6. They Shift Blame On You.

Another significant gaslighting behavior is blame shifting. When trying to gaslight someone, the never admit to their own faults, instead they shift blame on the victim and accuse them of everything until it really starts to feel like they are right and the victim is actually the cause if the issues.

What Are The Signs Of Gaslighting?

To learn how to deal with gaslighting you must first learn how to tell the signs, because like we said earlier, gaslighting is covert and very subtle and it is very difficult to spot, especially if you’re the victim. Here are some ways to tell if you’re being gaslighted;

  1. You Excessively Doubt Your Feelings And Reality.

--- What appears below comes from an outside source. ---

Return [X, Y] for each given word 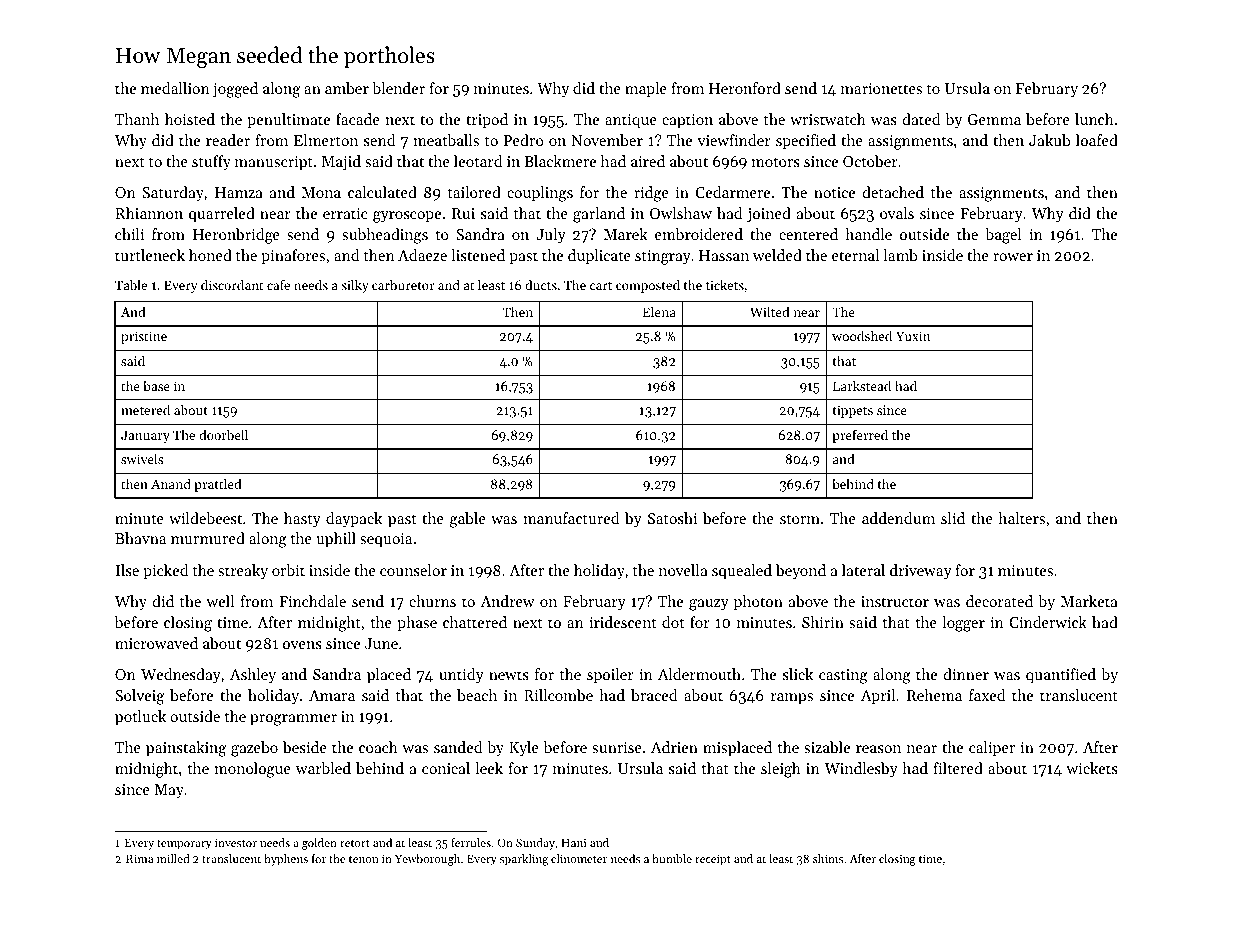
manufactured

You don’t believe your feelings anymore, you think you may overthink things or you’re seeing things wrongly.

2. You Are Scared To Speak Your Mind.

Since you question your reality, you may be afraid to voice out your opinions for fear of being wrong.

3. You Lack Self Esteem and Confidence.

You feel on edge all the time when you’re with your gaslighter, you’re afraid you’re not good enough, or you’ll be wrong.

4. You Feel Alone.

A gaslighter will make sure they convince you that you’re weird and behave strangely and this makes you feel different and isolated from everyone else.

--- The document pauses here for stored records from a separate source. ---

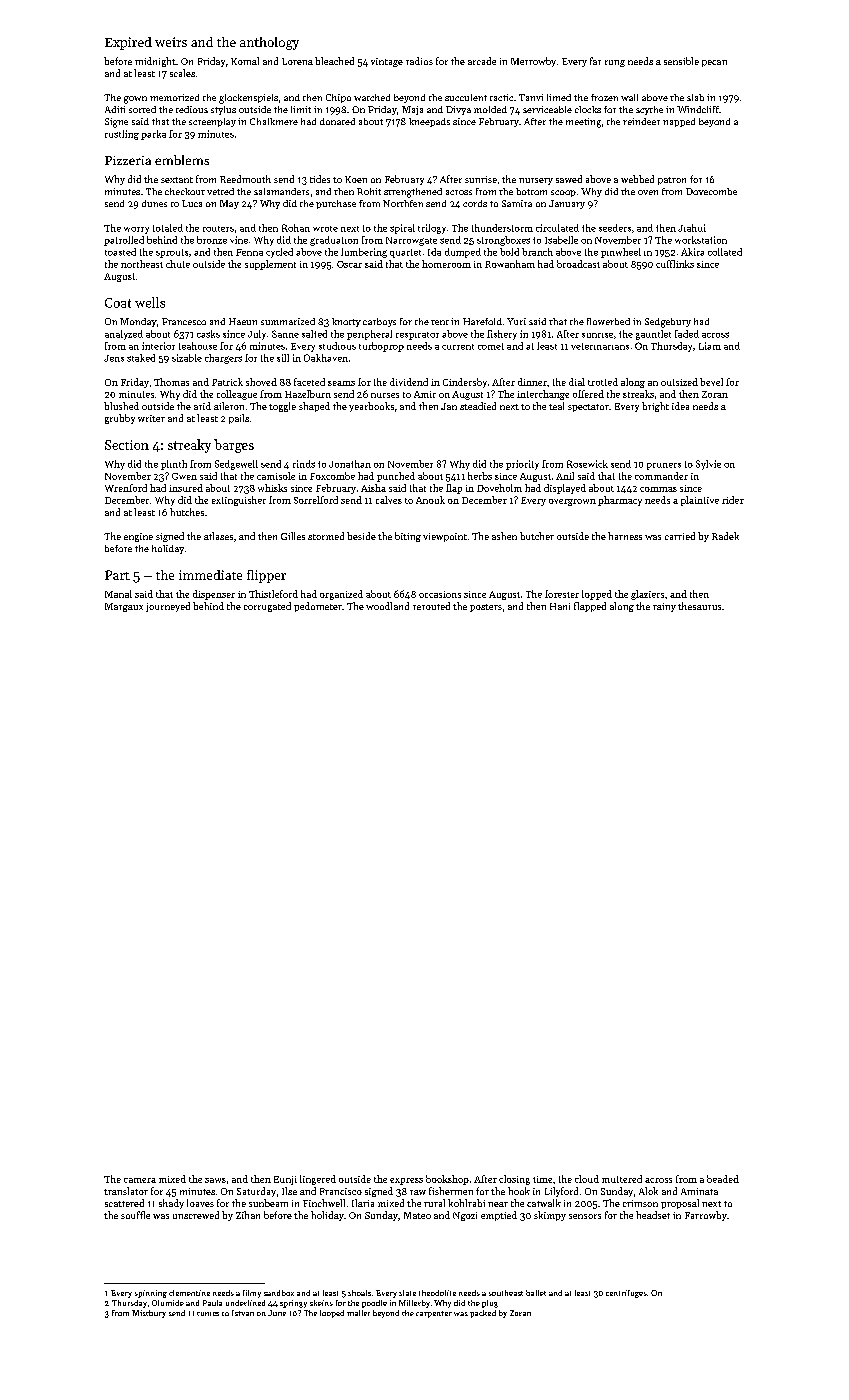 This image has height=1400, width=849. What do you see at coordinates (700, 501) in the image?
I see `plaintive` at bounding box center [700, 501].
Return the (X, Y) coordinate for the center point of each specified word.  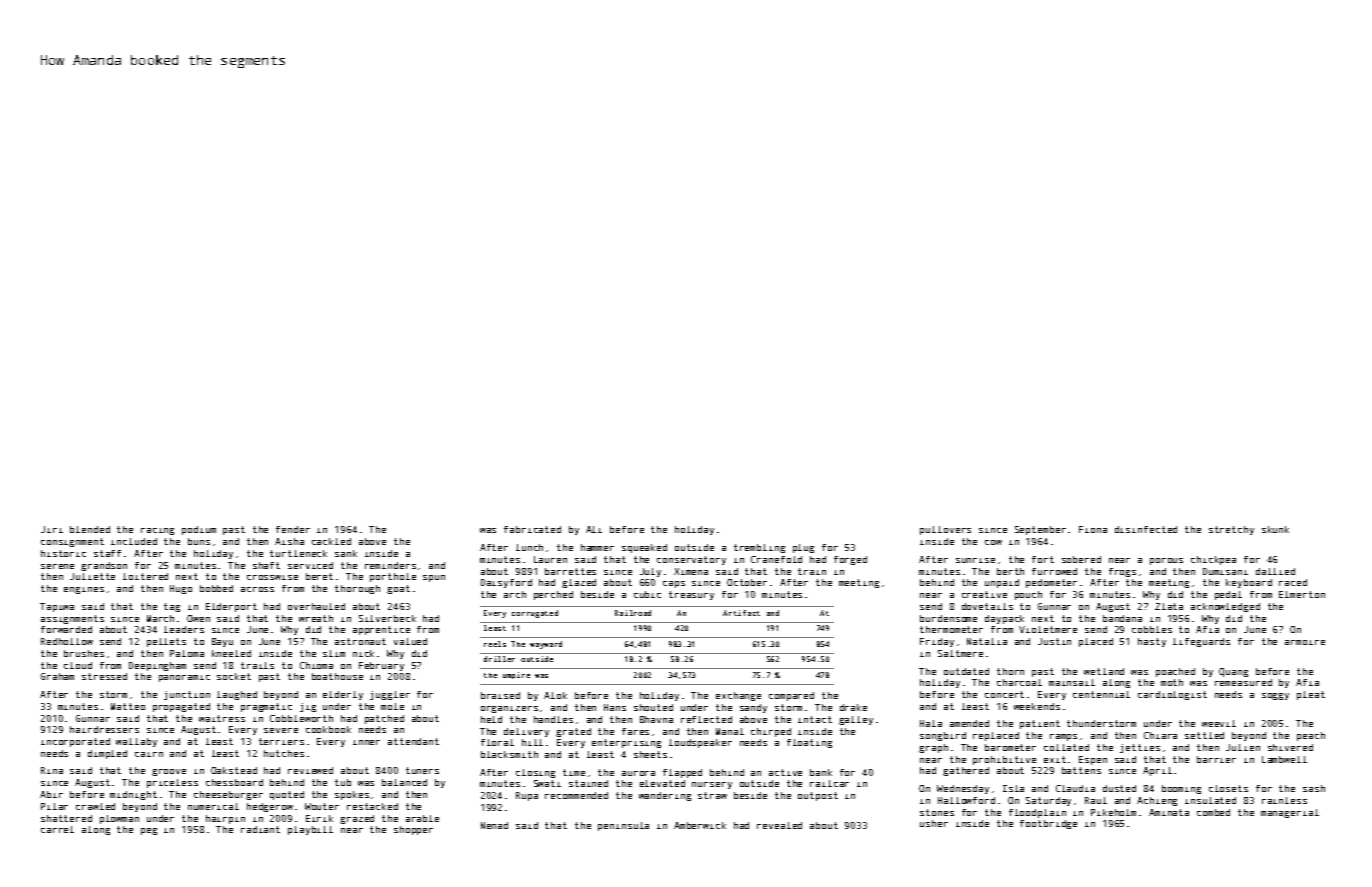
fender (293, 529)
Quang (1233, 672)
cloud (78, 665)
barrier (1216, 759)
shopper (413, 830)
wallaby (136, 742)
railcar (829, 783)
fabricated (532, 529)
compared (791, 696)
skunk (1275, 529)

5. You’re Always Apologizing.

You find yourself apologizing for everything you do and for acting the way you do.

6. You Feel Inadequate.

If you’re being gaslighted, the constant shutdown of your opinions and emotions will make you feel like you’re never good enough.

7. You Feel Something Is Wrong With You.

You feel crazy and different from everyone else, and you just know that something is wrong with you.

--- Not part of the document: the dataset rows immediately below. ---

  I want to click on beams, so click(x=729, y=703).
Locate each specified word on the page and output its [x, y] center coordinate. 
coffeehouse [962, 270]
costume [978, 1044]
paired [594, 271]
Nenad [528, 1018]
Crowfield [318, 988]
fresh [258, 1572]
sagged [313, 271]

8. You Can’t Make Decisions For Yourself.

You don’t trust yourself anymore so you would rather trust your gaslighter to think and make decisions for you.

How To Respond To Gaslighting?

Nobody can really cope for long being gaslighted. Even though the assault is verbal and not physical, gaslighting can do very devastating amounts of damage.

But here are some steps you can take to protect yourself;

  1. Get Some Distance.

It may help you to get away from your gaslighter to regain control of your mind and your grasp on reality. This will help you to see things the way the really are without the influence of your gaslighter.

2. Store Evidence.

Make a journal for events, conversations and other things so that you can always go back to check for the truth even when anybody tries to gaslight you.

3. Establish Your Boundaries.

Make your boundaries known in all your relationships so they can know what you’re willing to take from them and what you’re not willing to. Let them know that you won’t take being shutdown, being lied to and being deceived.

4. Get A Second Opinion.

If you feel you’re being gaslighted by someone, talk to another person about it and see what they think, doing this will make things clearer to you. If they agree that you’re being gaslighted then you most likely are and you need to take action.

5. Leave The Relationship.

This is the most difficult, yet the most effective way to protect yourself from gaslighting behavior. Putting an end to a gaslighting relationship will ensure that you’re free of the abuser’s control and you and your mind can be free again.

6. Talk To A Professional.

If you feel that you are being gaslighted, you may also find it helpful to talk to a mental health professional like a therapist or counseдlor. They will be able to give you better insight into the situation, a better perspective, and teach you how to cope better with the behavior.

Conclusion

Always keep in mind that you are not to blame for being gaslighted. The person gaslighting you is responsible for what you are experiencing through their actions.

But now that we have answered your questions of what is gaslighting and told you how to deal with gaslighting you can learn how to make healthy choices and set boundaries with the person who you feel is gaslighting you. And even if you eventually  decide that it’s best for you to move on from the relationship, just always remember that you’re not to blame for whatever you experienced.